* **WHAT THE TASK ASKS**: Locate every line below that contains the word "Select", and copy each of those lines.

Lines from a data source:
# # # # #
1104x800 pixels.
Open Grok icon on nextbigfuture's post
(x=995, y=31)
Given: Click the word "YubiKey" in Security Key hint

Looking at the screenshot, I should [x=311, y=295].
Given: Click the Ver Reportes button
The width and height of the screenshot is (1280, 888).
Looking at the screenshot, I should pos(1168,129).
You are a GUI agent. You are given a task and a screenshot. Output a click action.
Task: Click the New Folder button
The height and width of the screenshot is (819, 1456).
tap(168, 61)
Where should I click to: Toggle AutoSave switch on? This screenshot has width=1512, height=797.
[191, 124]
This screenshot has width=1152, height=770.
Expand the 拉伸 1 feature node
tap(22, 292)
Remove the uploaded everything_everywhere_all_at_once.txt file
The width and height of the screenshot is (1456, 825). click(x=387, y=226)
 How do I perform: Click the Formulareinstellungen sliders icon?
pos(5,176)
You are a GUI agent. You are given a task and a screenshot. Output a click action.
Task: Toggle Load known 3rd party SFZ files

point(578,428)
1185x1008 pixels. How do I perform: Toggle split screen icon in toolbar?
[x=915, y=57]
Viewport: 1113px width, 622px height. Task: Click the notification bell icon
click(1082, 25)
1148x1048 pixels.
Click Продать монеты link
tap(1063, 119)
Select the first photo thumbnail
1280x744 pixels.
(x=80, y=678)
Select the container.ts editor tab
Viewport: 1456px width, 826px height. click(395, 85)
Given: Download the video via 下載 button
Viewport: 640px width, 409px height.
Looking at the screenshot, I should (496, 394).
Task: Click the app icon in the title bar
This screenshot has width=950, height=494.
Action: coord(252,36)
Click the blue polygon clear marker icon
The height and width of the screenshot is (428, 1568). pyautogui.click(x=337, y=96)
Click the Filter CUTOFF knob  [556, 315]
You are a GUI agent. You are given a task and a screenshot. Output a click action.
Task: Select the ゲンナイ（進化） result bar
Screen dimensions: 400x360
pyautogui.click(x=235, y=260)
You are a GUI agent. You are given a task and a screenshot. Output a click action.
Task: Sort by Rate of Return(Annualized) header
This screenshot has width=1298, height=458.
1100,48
# # # # #
* **ANSWER TO THE PROBLEM**:
Select the first photo thumbnail
Select the container.ts editor tab
Task: Select the ゲンナイ（進化） result bar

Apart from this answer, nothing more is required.